- [Aim of the task]: Rewrite the entries below, swapping "Where should I click to" for "Where do I click to" wherever it occurs and leaving everything else unchanged.

[Entries from a collection]
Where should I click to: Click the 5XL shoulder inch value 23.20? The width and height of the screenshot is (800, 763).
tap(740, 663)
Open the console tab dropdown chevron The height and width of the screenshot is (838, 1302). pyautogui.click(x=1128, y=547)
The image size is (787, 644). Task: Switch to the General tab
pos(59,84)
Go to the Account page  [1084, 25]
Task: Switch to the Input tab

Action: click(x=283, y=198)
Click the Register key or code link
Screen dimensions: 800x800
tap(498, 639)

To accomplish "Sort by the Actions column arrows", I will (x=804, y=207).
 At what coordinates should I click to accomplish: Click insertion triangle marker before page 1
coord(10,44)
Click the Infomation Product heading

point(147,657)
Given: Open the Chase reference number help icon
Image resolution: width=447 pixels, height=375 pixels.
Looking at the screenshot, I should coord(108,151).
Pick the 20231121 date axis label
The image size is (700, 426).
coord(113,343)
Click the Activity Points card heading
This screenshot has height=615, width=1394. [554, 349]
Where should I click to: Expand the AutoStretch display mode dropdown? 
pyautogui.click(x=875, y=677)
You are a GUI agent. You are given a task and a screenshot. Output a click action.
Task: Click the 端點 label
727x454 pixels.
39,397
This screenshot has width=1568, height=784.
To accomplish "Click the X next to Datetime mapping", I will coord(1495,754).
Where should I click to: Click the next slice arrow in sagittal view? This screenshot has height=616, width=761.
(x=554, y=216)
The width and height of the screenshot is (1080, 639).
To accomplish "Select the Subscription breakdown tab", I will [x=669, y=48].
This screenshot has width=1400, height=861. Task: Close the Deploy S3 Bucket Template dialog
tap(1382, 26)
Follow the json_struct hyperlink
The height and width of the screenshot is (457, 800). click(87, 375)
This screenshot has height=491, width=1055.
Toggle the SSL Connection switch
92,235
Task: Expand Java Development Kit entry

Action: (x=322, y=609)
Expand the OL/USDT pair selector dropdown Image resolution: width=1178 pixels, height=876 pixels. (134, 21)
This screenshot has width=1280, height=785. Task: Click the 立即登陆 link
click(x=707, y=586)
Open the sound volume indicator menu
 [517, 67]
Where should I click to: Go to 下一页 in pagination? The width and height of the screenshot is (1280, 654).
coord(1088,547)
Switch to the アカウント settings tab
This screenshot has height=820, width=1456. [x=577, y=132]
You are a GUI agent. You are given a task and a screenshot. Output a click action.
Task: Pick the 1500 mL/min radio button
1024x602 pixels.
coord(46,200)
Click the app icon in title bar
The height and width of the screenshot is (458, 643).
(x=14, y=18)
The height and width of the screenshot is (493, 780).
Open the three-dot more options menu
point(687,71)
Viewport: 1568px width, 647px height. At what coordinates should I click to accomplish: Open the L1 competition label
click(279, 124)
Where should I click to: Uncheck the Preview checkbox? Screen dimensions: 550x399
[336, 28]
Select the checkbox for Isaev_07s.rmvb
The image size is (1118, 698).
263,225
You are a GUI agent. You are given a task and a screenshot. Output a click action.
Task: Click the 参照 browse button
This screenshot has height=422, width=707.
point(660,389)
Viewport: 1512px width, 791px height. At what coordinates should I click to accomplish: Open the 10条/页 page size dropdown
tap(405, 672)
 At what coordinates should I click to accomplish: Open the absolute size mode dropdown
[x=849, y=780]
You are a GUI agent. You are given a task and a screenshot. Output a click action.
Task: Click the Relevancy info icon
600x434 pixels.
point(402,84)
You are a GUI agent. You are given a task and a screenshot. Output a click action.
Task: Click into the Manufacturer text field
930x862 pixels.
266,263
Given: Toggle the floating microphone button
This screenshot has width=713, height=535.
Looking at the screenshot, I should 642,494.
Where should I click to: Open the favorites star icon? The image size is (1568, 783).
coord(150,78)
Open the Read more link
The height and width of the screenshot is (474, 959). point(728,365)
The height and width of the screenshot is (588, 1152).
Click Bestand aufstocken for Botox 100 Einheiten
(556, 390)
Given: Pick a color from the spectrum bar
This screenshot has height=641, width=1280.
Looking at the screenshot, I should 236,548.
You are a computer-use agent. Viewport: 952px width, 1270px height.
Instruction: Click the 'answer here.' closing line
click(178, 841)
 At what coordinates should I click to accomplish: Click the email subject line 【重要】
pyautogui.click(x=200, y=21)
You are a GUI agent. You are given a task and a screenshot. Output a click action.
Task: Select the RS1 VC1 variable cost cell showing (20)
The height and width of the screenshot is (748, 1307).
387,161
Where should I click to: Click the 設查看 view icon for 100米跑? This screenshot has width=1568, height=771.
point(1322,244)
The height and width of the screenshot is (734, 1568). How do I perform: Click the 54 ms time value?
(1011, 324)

- [Expected answer]:
Where do I click to: Click the 5XL shoulder inch value 23.20? The width and height of the screenshot is (800, 763).
tap(740, 663)
Open the console tab dropdown chevron The height and width of the screenshot is (838, 1302). pyautogui.click(x=1128, y=547)
The image size is (787, 644). Task: Switch to the General tab
pos(59,84)
Go to the Account page  [1084, 25]
Task: Switch to the Input tab

Action: click(x=283, y=198)
Click the Register key or code link
Screen dimensions: 800x800
tap(498, 639)

To accomplish "Sort by the Actions column arrows", I will (x=804, y=207).
 At what coordinates should I click to accomplish: Click insertion triangle marker before page 1
coord(10,44)
Click the Infomation Product heading

point(147,657)
Given: Open the Chase reference number help icon
Image resolution: width=447 pixels, height=375 pixels.
Looking at the screenshot, I should coord(108,151).
Pick the 20231121 date axis label
The image size is (700, 426).
coord(113,343)
Click the Activity Points card heading
This screenshot has height=615, width=1394. [554, 349]
Where do I click to: Expand the AutoStretch display mode dropdown? 
pyautogui.click(x=875, y=677)
You are a GUI agent. You are given a task and a screenshot. Output a click action.
Task: Click the 端點 label
727x454 pixels.
39,397
This screenshot has width=1568, height=784.
To accomplish "Click the X next to Datetime mapping", I will coord(1495,754).
Where do I click to: Click the next slice arrow in sagittal view? This screenshot has height=616, width=761.
(x=554, y=216)
The width and height of the screenshot is (1080, 639).
To accomplish "Select the Subscription breakdown tab", I will [x=669, y=48].
This screenshot has width=1400, height=861. Task: Close the Deploy S3 Bucket Template dialog
tap(1382, 26)
Follow the json_struct hyperlink
The height and width of the screenshot is (457, 800). click(87, 375)
This screenshot has height=491, width=1055.
Toggle the SSL Connection switch
92,235
Task: Expand Java Development Kit entry

Action: (x=322, y=609)
Expand the OL/USDT pair selector dropdown Image resolution: width=1178 pixels, height=876 pixels. (134, 21)
This screenshot has width=1280, height=785. Task: Click the 立即登陆 link
click(x=707, y=586)
Open the sound volume indicator menu
 [517, 67]
Where do I click to: Go to 下一页 in pagination? The width and height of the screenshot is (1280, 654).
coord(1088,547)
Switch to the アカウント settings tab
This screenshot has height=820, width=1456. [x=577, y=132]
You are a GUI agent. You are given a task and a screenshot. Output a click action.
Task: Pick the 1500 mL/min radio button
1024x602 pixels.
coord(46,200)
Click the app icon in title bar
The height and width of the screenshot is (458, 643).
(x=14, y=18)
The height and width of the screenshot is (493, 780).
Open the three-dot more options menu
point(687,71)
Viewport: 1568px width, 647px height. At what coordinates should I click to accomplish: Open the L1 competition label
click(279, 124)
Where do I click to: Uncheck the Preview checkbox? Screen dimensions: 550x399
[336, 28]
Select the checkbox for Isaev_07s.rmvb
The image size is (1118, 698).
263,225
You are a GUI agent. You are given a task and a screenshot. Output a click action.
Task: Click the 参照 browse button
This screenshot has height=422, width=707.
point(660,389)
Viewport: 1512px width, 791px height. At what coordinates should I click to accomplish: Open the 10条/页 page size dropdown
tap(405, 672)
 At what coordinates should I click to accomplish: Open the absolute size mode dropdown
[x=849, y=780]
You are a GUI agent. You are given a task and a screenshot. Output a click action.
Task: Click the Relevancy info icon
600x434 pixels.
point(402,84)
You are a GUI agent. You are given a task and a screenshot. Output a click action.
Task: Click into the Manufacturer text field
930x862 pixels.
266,263
Given: Toggle the floating microphone button
This screenshot has width=713, height=535.
Looking at the screenshot, I should 642,494.
Where do I click to: Open the favorites star icon? The image size is (1568, 783).
coord(150,78)
Open the Read more link
The height and width of the screenshot is (474, 959). point(728,365)
The height and width of the screenshot is (588, 1152).
Click Bestand aufstocken for Botox 100 Einheiten
(556, 390)
Given: Pick a color from the spectrum bar
This screenshot has height=641, width=1280.
Looking at the screenshot, I should 236,548.
You are a computer-use agent. Viewport: 952px width, 1270px height.
Instruction: Click the 'answer here.' closing line
click(178, 841)
 At what coordinates should I click to accomplish: Click the email subject line 【重要】
pyautogui.click(x=200, y=21)
You are a GUI agent. You are given a task and a screenshot. Output a click action.
Task: Select the RS1 VC1 variable cost cell showing (20)
The height and width of the screenshot is (748, 1307).
387,161
Where do I click to: Click the 設查看 view icon for 100米跑? This screenshot has width=1568, height=771.
point(1322,244)
The height and width of the screenshot is (734, 1568). How do I perform: Click the 54 ms time value?
(1011, 324)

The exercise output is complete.